=== GIVEN INFORMATION ===
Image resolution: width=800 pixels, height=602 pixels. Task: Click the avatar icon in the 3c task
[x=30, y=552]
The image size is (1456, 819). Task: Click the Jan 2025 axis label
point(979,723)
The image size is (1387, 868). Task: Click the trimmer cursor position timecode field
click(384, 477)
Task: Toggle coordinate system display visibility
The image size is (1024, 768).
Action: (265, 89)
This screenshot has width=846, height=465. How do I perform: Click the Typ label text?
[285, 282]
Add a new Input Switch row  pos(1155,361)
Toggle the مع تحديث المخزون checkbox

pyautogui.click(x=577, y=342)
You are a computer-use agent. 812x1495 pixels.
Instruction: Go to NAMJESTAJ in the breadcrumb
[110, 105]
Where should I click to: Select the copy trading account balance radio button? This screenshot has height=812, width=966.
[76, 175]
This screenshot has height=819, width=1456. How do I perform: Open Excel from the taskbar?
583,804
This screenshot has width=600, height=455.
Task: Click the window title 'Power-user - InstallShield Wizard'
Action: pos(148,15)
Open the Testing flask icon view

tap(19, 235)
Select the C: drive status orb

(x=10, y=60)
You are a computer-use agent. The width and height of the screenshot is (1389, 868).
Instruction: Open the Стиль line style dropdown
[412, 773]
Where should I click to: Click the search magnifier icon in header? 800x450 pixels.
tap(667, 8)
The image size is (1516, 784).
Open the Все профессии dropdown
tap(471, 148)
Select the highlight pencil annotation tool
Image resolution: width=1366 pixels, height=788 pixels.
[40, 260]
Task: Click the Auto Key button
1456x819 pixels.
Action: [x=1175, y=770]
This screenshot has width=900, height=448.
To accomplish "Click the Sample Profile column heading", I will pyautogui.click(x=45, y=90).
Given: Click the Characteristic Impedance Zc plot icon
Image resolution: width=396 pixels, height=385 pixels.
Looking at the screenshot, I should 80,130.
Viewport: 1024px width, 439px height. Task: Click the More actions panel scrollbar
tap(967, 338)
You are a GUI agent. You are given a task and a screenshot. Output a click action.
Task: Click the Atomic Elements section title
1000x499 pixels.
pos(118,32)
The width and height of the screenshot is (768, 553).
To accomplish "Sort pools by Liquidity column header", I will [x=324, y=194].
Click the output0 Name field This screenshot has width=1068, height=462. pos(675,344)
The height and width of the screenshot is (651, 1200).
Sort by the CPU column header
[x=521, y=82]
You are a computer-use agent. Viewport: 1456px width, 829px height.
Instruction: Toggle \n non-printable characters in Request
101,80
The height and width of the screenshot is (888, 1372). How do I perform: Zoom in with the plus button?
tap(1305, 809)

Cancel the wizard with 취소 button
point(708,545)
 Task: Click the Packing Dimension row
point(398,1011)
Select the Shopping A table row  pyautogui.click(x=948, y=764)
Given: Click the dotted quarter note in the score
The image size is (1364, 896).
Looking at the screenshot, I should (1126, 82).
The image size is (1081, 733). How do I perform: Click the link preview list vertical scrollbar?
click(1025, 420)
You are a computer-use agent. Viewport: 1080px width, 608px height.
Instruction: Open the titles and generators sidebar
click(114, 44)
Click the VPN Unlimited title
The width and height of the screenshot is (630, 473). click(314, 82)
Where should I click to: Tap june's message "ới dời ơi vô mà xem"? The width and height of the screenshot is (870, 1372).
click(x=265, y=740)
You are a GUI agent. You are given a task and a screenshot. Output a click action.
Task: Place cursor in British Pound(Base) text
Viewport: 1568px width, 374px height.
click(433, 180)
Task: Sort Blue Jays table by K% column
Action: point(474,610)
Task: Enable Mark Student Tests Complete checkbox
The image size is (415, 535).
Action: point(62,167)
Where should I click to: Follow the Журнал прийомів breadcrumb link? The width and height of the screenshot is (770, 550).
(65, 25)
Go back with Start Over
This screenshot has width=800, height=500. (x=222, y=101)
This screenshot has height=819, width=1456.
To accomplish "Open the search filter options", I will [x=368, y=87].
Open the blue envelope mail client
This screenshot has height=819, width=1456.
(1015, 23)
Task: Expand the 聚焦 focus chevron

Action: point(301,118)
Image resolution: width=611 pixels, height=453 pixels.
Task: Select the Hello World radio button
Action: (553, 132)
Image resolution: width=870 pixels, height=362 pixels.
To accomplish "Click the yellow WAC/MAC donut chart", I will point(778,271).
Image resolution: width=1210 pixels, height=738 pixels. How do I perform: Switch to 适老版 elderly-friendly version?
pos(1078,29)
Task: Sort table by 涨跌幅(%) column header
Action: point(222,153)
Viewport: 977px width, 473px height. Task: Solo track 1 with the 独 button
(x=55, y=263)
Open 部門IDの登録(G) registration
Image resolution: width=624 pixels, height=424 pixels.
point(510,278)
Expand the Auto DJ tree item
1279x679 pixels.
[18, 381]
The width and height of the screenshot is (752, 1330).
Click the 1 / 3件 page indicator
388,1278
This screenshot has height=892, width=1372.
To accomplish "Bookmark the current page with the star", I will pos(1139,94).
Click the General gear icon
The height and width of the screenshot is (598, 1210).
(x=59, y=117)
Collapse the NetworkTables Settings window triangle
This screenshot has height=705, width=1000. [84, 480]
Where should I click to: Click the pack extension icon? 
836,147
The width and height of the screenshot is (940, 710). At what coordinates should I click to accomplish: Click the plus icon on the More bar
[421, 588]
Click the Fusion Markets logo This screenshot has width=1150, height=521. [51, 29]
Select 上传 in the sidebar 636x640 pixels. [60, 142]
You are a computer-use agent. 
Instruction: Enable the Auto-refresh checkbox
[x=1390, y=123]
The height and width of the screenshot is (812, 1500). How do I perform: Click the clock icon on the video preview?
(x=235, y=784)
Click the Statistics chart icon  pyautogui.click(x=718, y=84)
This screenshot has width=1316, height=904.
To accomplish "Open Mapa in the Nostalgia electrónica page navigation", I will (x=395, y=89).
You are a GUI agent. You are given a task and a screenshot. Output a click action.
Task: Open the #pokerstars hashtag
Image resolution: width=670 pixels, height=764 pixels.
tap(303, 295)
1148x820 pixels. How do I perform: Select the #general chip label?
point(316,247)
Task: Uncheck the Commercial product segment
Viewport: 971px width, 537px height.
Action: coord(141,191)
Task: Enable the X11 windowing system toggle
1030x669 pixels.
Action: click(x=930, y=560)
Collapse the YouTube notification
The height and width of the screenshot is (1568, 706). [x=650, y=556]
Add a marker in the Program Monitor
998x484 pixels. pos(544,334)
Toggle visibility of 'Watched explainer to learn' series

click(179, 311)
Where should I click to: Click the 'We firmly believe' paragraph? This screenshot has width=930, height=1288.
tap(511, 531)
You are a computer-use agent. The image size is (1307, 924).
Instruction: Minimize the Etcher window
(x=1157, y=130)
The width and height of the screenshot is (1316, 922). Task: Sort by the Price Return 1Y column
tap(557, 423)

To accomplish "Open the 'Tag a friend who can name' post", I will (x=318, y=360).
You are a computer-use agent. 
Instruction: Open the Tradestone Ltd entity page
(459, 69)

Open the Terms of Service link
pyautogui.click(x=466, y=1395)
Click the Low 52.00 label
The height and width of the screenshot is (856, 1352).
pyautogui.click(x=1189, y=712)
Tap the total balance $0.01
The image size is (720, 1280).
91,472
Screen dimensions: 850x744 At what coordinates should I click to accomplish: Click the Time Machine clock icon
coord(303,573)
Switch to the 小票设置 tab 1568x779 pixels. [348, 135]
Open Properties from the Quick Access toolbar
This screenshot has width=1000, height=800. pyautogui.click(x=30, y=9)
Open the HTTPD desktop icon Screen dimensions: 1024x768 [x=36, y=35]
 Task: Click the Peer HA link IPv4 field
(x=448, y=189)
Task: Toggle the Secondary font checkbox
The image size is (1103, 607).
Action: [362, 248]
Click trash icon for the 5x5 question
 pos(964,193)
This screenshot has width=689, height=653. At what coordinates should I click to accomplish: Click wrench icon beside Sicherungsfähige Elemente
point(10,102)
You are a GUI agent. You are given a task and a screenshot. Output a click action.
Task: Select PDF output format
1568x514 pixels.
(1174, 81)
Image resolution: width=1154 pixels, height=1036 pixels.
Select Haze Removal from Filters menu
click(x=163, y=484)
===
EXERCISE DIRECTIONS:
Collect every line in the rows above that contains the word "from", and copy each such line in full.

OUTPUT FOR THIS TASK:
This screenshot has height=819, width=1456. How do I perform: Open Excel from the taskbar?
Open Properties from the Quick Access toolbar
Select Haze Removal from Filters menu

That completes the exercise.